An hour passed; his pains and shrieks continued; albeit the latter now grew fainter and fewer. Nature could endure no more; his nervous system sank under pain and exhaustion, and he swooned.
The pirates removed him, and plied him with restoratives, and he gradually revived.
The suffering of the midshipman had produced a weakening effect upon him, such as disease produces on the strongest minds; it had destroyed his hot and fierce spirit.

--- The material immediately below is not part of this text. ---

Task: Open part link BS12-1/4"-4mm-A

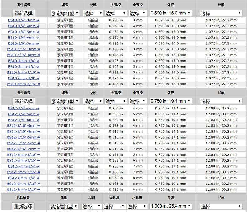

Yes, the pain of the body had conquered the resolution of the mind, and after the first torturing, the young officer was less spirited, less boisterous, and less impatient.
Animation had scarcely returned, when the wretched victim was again thrown on the spikes which, piercing through his fresh wounds, added still more to the agony which he had before endured. The pain this time was not bearable.
“Oh! save me from this,” the young man cried, convulsively, “kill me at once.”
“We want not your life, what good is that to us?” replied the junior officer in command of the pirates, “we wish only to hear about our captain, who may be at this moment undergoing the same pains as you.”
“Then remove me, and I shall speak. No, yes, no, yes.”
“You will then cease to play the fool at your own cost,” was the laconic and unsympathising reply of the above-mentioned officer, who, at the same time, dispatched one of his men to report that the prisoner was willing to speak.